March 31, 2015

Building custom Linux kernel the Debian way

Image by: shokunin
Building a Linux kernel is a nice way to learn some new skills, install a fresh and new version of your Operating System core software, and also make any optimizations you see fit for your machine. However, building a kernel is not a trivial task. From downloading, configuring, building and installing, you may get lost if you don't follow some tips.

In this blog post, we are going to understand some basic steps on how to build a custom kernel from sources, using some tools available in the Debian GNU/Linux operating system. If you use any other Debian derivative, like Ubuntu or Mint, this tutorial should work as well.

Why build a custom Kernel?

First and most important: because you can! Secondly: because it is fun! And, off course, because you may need a newer kernel to support hardware, or may need to rebuild the kernel to enable specific features.

It is also a good experience that allows you to hack into the biggest open source project, see all available configuration options and disable those that you may never use, making a slim and optimized kernel for your machine.

Understanding the process

In Debian and derivatives, all packages are installed by the dpkg tool, or via the apt command-line and it's friends. These ensures that every file installed by your package is tracked by the system, allowing you to properly upgrade or remove it later. If you install something in Debian without using dpkg/apt, then you risk compromising your system and any future upgrades from Debian.

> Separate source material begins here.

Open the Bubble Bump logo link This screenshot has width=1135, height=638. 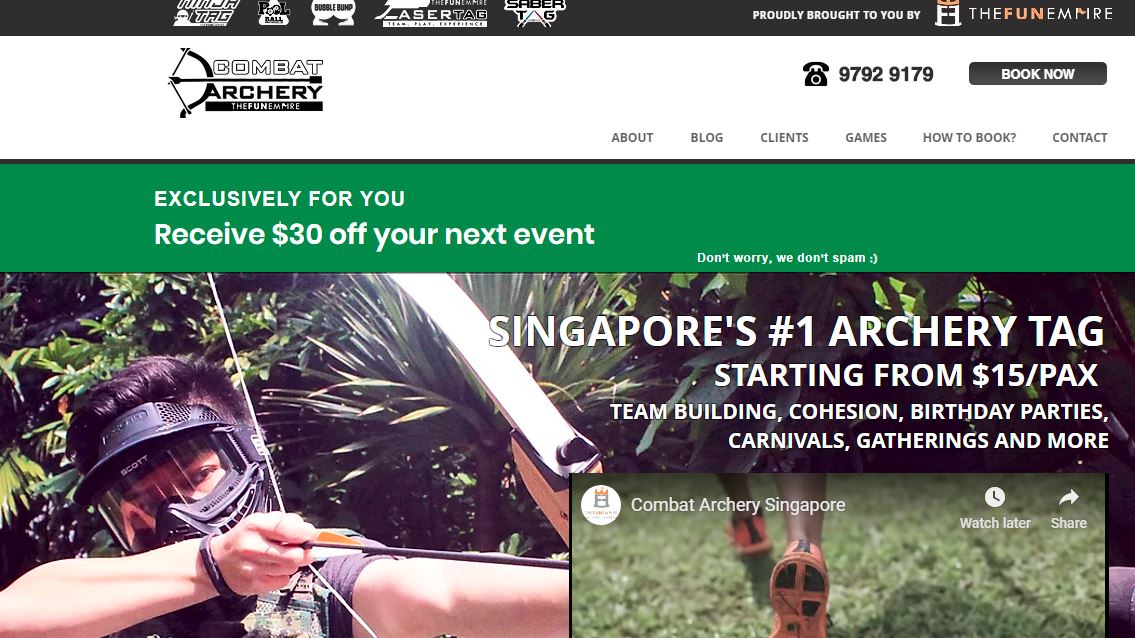coord(333,13)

Building a Debian package is a complex task by itself: you need to follow a set of rules in order to do it right. But for some commonly used software, Debian also provides a few tools that help you automate the process of generating a .deb installable file out of the source tarball. This is true for the JDK, as well as for the Kernel.

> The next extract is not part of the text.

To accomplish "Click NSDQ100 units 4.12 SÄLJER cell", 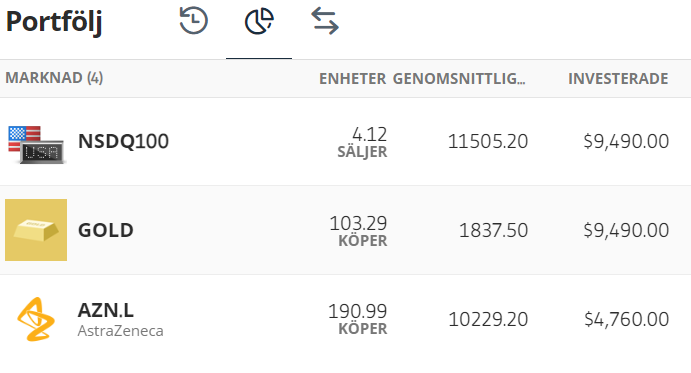I will 362,142.
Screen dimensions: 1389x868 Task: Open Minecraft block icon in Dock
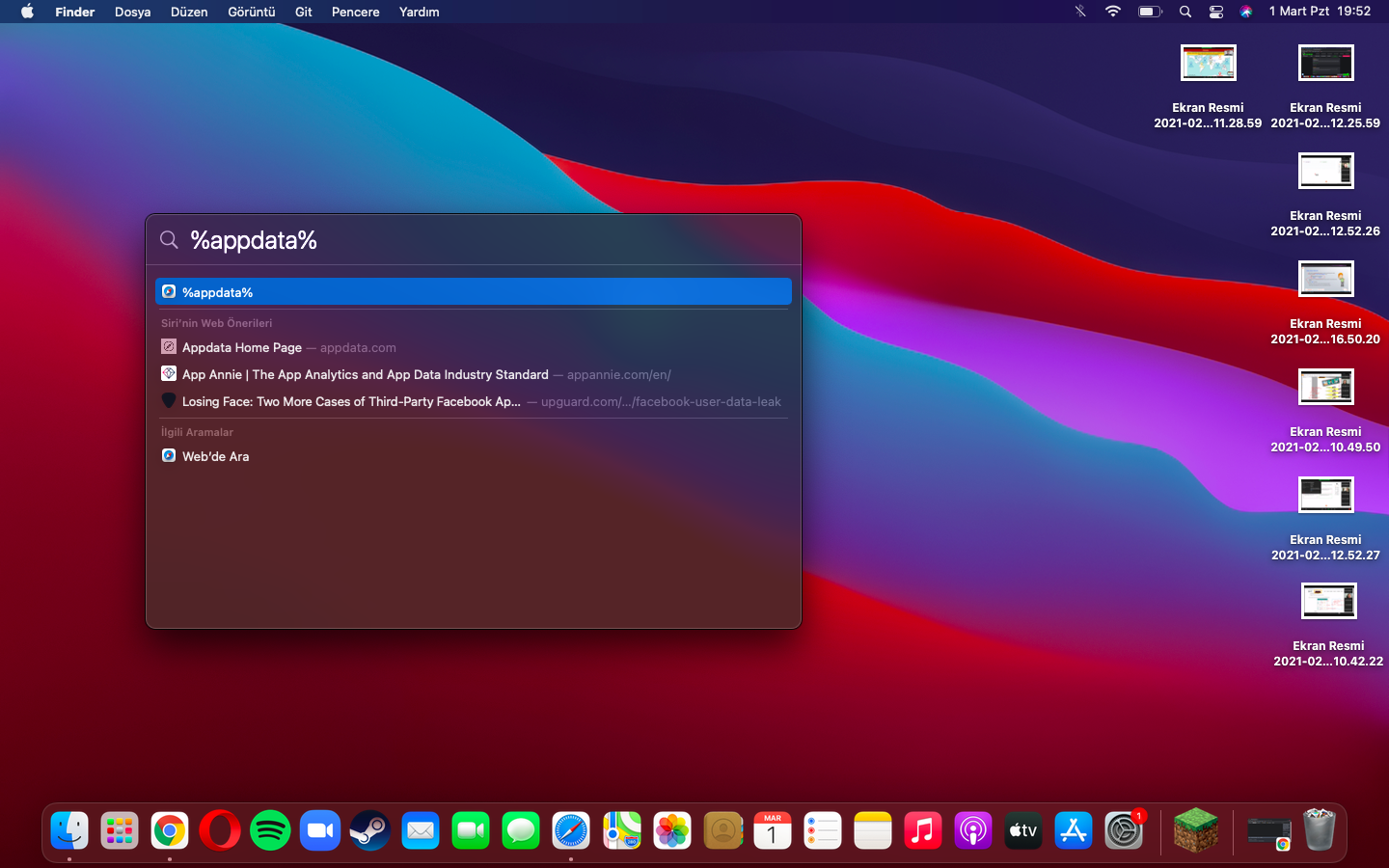pos(1196,830)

To build a kernel from sources and generate a Debian packge using the tools available in the repository, you need to install the make-kpkg package:

# apt-get install make-kpkg build-essential

The process to build the kernel is:
  1. Download the sources from http://www.kernel.org/
  2. Extract the source tarball: 
    • tar xf linux-3.19.3.tar.xz
  3. Configure the Kernel options enabling/disabling features:
    • cd linux-3.19.3 && make menuconfig
  4. Compile all sources to generate the kernel binary and modules:
    • make-kpkg --revision=~custom1 -j 4 binary_image
This process is simple, except from the configuration options: if you don't know how to configure the kernel, you will get lost with the make menuconfig script. Since configuring the kernel itself is a hard thing to properly understand and master, let's use another script to to that in a more automated way. Instead of make menuconfig, use: make olddefconfig. This will take the current running kernel options as a base, and update it to match the new kernel options, using the default values for new options.

Helper script

This process can be even further automated using a script I wrote called kernelbuild. The script is available under the set of scripts I host at the tools repository on my Bitbucket account. To build the newest stable kernel version, all you need to do is:

$ kernelbuild --fast --safe-config

That's it. The script downloads the latest stable kernel from www.kernel.org, unpacks the source in the current directory, runs a simple option to automatically configure the kernel based on your current running one and uses auomated defaults for newer build options, and then compiles the kernel using the make-kpkg tool. This process will generate all .deb files for you: the kernel image, a linux-headers package and a package with debug symbols. Super easy!

How the script works

The script uses wget to download the kernel package for you. It parses the kernel.org HTML output to find the latest stable version, and downloads that version tarball for you. You can avoid autodetecting the kernel version to download a specific one with the -k switch.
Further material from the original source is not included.